A Polícia Federal deflagrou nesta sexta-feira, 14 de dezembro, a segunda fase da Operação Sem Refino, que investiga suspeitas de fraudes na concessão de licenças ambientais para uma refinaria e indícios de lavagem de dinheiro relacionados ao esquema. Entre os alvos da operação está o ex-governador do Rio de Janeiro, Cláudio Castro, que nega envolvimento ou participação em irregularidades vinculadas à Refit, antiga Refinaria de Manguinhos.

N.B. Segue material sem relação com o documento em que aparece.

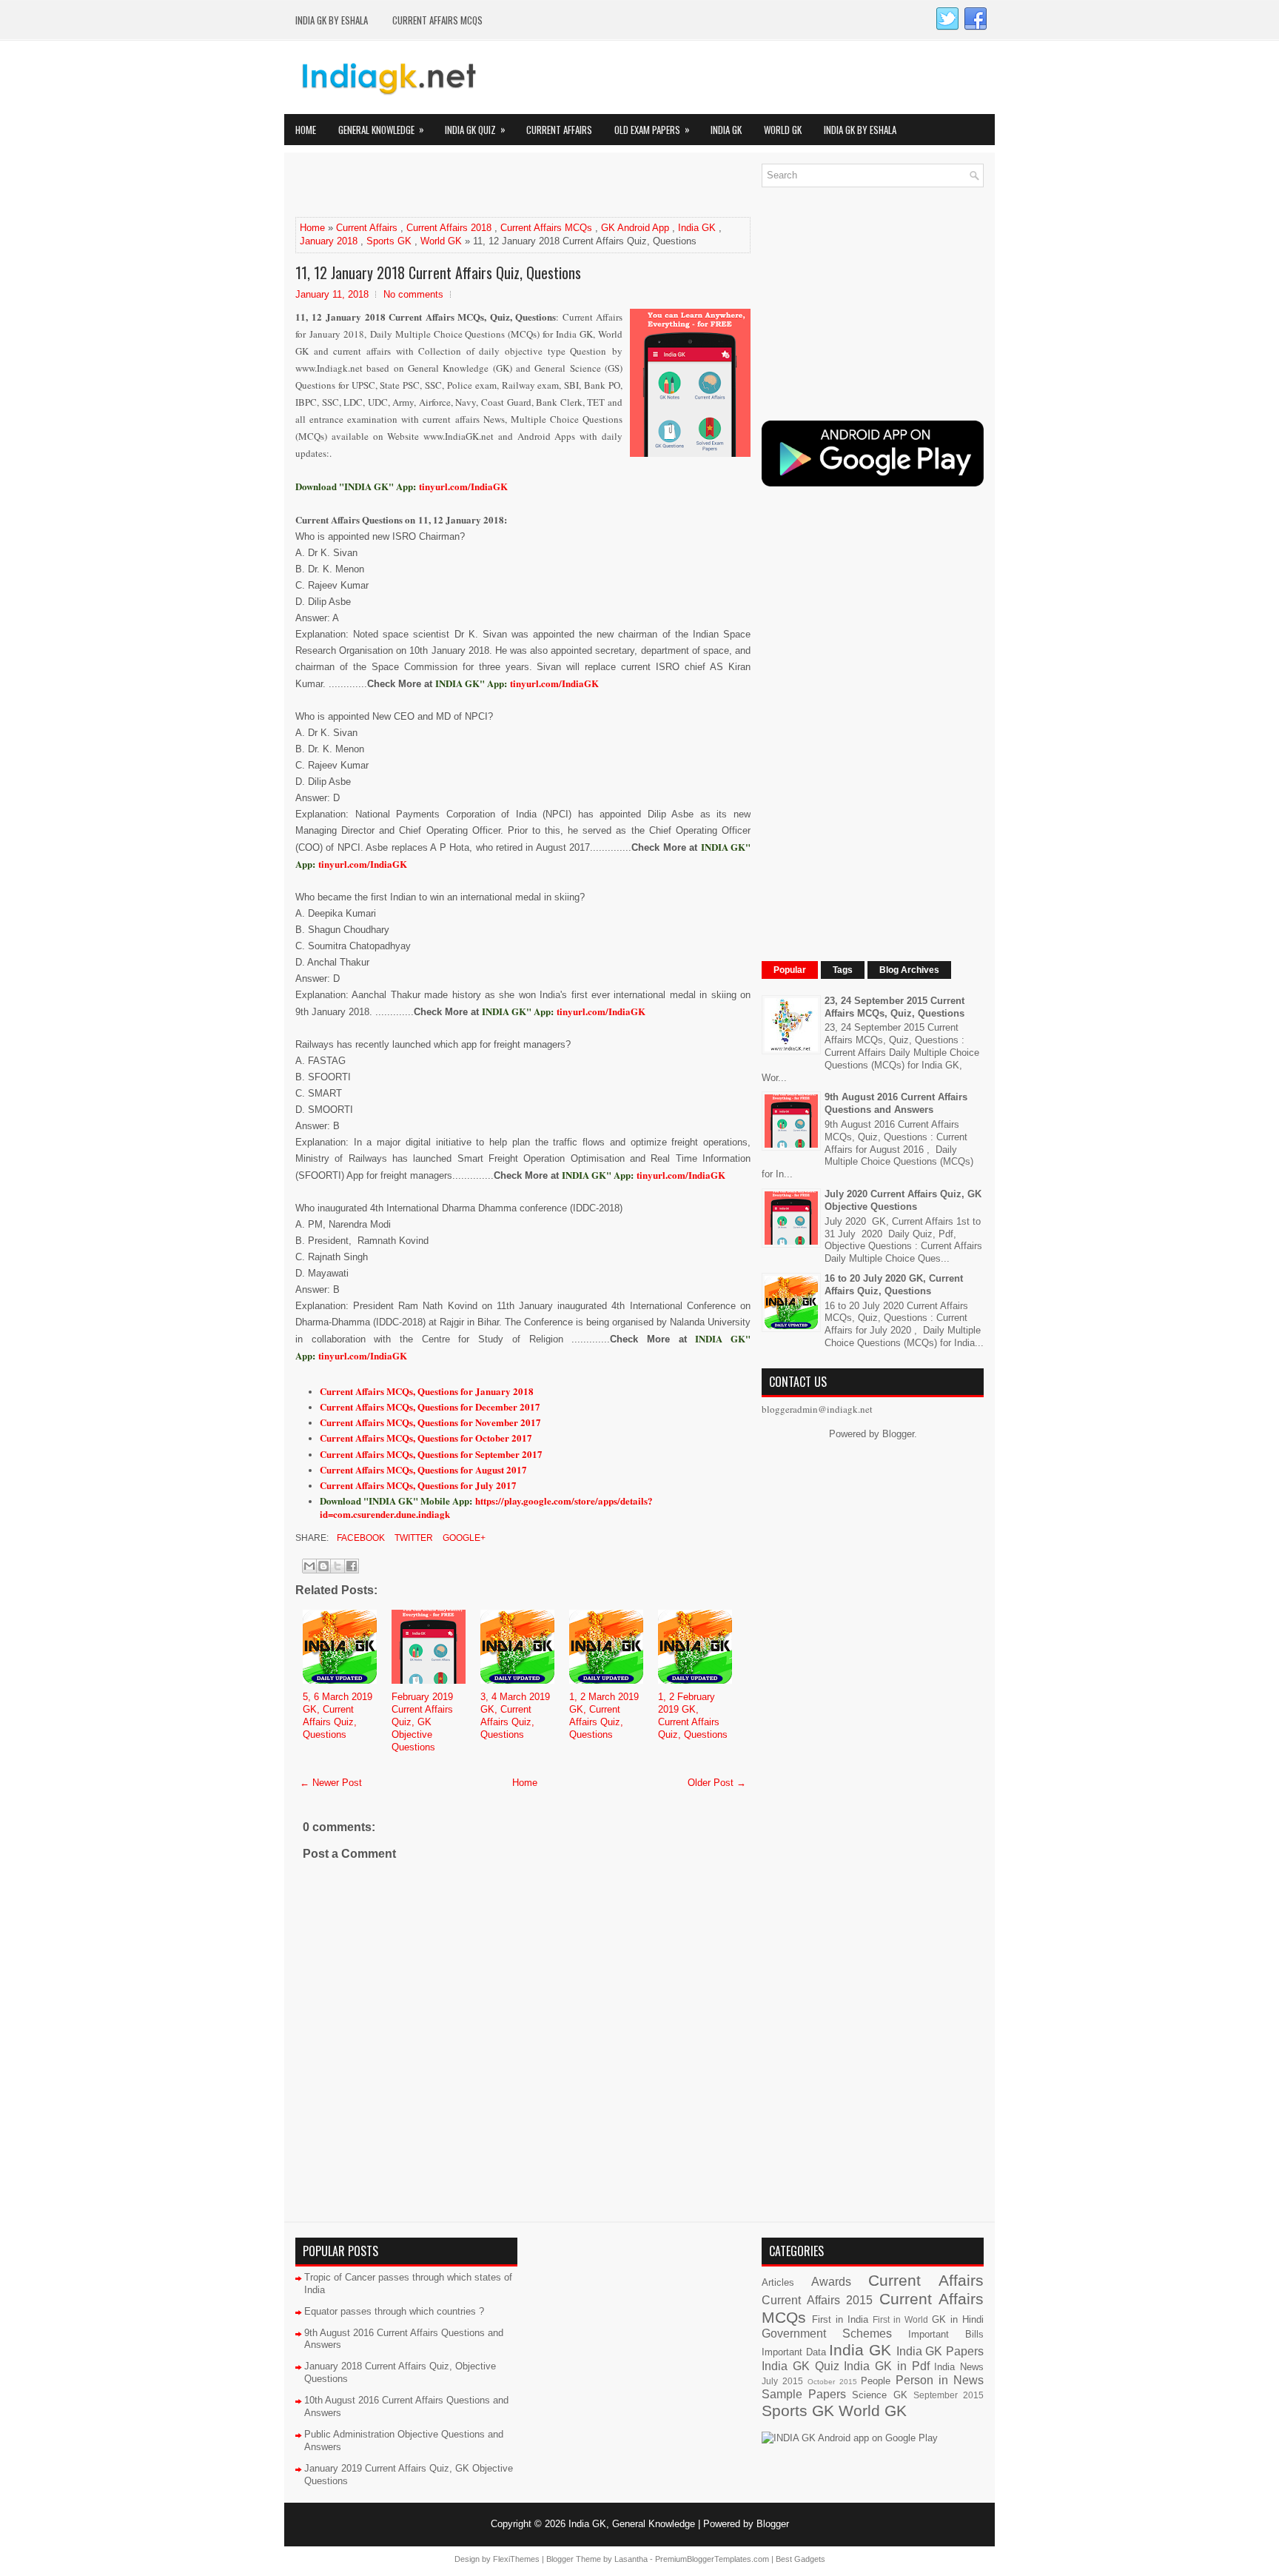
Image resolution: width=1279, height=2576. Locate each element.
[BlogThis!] (323, 1566)
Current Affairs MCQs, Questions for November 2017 (430, 1422)
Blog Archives (909, 970)
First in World (900, 2319)
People (875, 2380)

A ação policial, autorizada pelo Supremo Tribunal Federal (STF), conta com o cumprimento de dezesseis mandados de busca e apreensão no estado do Rio de Janeiro. Segundo informações da Polícia Federal, a operação também investiga suspeitas de crimes de gestão fraudulenta e temerária, sonegação fiscal, evasão de divisas, manipulação de mercado, além de irregularidades na comercialização de combustíveis. Essas suspeitas estão relacionadas ao funcionamento e às operações de uma refinaria que, segundo as investigações, teria se beneficiado de ações ilícitas no setor de combustíveis.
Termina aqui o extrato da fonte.